Collected data
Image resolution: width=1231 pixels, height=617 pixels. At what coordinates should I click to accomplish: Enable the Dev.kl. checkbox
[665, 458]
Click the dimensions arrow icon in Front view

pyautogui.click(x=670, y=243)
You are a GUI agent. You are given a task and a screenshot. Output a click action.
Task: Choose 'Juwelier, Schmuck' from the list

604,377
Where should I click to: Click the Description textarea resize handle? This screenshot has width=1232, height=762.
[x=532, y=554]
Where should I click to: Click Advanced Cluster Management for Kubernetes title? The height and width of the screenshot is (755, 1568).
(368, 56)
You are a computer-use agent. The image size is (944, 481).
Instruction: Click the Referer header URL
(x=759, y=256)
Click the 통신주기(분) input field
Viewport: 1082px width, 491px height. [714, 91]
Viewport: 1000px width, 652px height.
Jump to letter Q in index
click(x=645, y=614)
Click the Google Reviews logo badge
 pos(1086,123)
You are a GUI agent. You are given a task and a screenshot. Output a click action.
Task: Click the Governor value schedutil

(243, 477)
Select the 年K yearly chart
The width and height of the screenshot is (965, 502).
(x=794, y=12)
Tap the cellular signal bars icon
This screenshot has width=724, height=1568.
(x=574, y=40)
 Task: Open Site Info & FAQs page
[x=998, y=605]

* _Exercise instructions_: Only these are to be transcribed: the line with "The width and" and every line after it through the last line of the entries, each exactly.

* _Task answer_:
The width and height of the screenshot is (965, 502).
(x=794, y=12)
Tap the cellular signal bars icon
This screenshot has width=724, height=1568.
(x=574, y=40)
 Task: Open Site Info & FAQs page
[x=998, y=605]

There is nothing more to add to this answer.